— Short problem —
In the Databricks model integration page below, copy word for word the passage between "This model adapter will" and "construct a client.", inclusive.

— Extract provided —
* begin *

Example: Integrate a Databricks model（示例：集成 Databricks 模型）¶

This page provides an example configuration and model adapter for a custom connection to a model hosted in Databricks. Review the benefits of external model integration to understand if an external model is suitable for your use case.

For a step-by-step guide, refer to the documentation on how to create a model adapter and how to create a connection to an externally hosted model.

In this example, you will:

Publish and tag a model adapter
Configure an externally hosted model to use this model adapter
Host the model in a live deployment or Python transform and use the model

Publish and tag a Databricks tabular model adapter¶

The first step in connecting to an external model is to publish and tag a model adapter using the model adapter library in Code Repositories. The example model adapter below configures a connection to a Unity Catalog model deployed on Databricks Model Serving ↗. The below code was tested with versions Python 3.11.11, databricks-sdk 0.55.0, and pandas 2.2.3. For this example, we will use the wine quality prediction problem from the Databricks machine learning tutorial ↗.

Example Databricks tabular model adapter¶

Note that this model adapter makes the following assumptions:

This model adapter assumes that data being provided to this model is tabular.
This model adapter will serialize the input data to JSON and send this data to the Databricks model serving endpoint.
This model adapter assumes that the response is deserializable from JSON to a pandas DataFrame.
This model adapter takes three inputs to construct a client.
host: Provided in connection configuration (the host URL for your Databricks instance).
serving_endpoint_name: Provided in connection configuration.
token: Provided as credentials.

import logging

import palantir_models as pm
import pandas as pd
from databricks.sdk import WorkspaceClient
from databricks.sdk.service.serving import QueryEndpointResponse

logger = logging.getLogger(__name__)


class DatabricksExternalModelAdapter(pm.ExternalModelAdapter):
    def __init__(self, host, serving_endpoint_name, creds):
        self.serving_endpoint_name = serving_endpoint_name
        self.client = WorkspaceClient(host=host, token=creds["token"])

* end *

— Information shown —

* begin *

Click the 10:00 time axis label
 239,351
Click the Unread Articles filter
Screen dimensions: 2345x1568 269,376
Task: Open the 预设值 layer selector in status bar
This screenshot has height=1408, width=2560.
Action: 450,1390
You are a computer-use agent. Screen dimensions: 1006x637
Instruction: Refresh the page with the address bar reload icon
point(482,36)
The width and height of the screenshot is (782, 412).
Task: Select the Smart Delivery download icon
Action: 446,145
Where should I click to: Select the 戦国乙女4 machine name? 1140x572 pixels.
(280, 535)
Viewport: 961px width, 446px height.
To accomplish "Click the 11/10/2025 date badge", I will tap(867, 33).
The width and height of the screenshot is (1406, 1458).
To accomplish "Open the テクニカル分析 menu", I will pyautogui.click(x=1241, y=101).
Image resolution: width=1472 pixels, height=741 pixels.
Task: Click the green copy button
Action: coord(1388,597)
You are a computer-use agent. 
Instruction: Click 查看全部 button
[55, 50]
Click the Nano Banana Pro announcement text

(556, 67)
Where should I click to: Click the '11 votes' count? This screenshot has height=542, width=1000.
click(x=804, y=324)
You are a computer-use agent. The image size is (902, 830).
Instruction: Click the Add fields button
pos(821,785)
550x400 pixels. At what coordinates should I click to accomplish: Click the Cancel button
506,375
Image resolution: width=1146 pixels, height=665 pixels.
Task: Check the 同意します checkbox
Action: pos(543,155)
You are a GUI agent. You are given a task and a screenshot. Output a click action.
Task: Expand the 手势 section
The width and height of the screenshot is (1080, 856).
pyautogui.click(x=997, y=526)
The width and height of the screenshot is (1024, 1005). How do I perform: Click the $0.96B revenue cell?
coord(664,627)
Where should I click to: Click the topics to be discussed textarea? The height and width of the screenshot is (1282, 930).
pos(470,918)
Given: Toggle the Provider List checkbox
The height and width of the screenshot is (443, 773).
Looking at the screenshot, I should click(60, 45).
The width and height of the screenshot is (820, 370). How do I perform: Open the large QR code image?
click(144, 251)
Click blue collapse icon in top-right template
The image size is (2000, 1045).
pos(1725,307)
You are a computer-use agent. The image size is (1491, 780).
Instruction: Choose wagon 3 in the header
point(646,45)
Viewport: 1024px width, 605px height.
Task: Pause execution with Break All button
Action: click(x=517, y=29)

* end *

— Correct output —
This model adapter will serialize the input data to JSON and send this data to the Databricks model serving endpoint.
This model adapter assumes that the response is deserializable from JSON to a pandas DataFrame.
This model adapter takes three inputs to construct a client.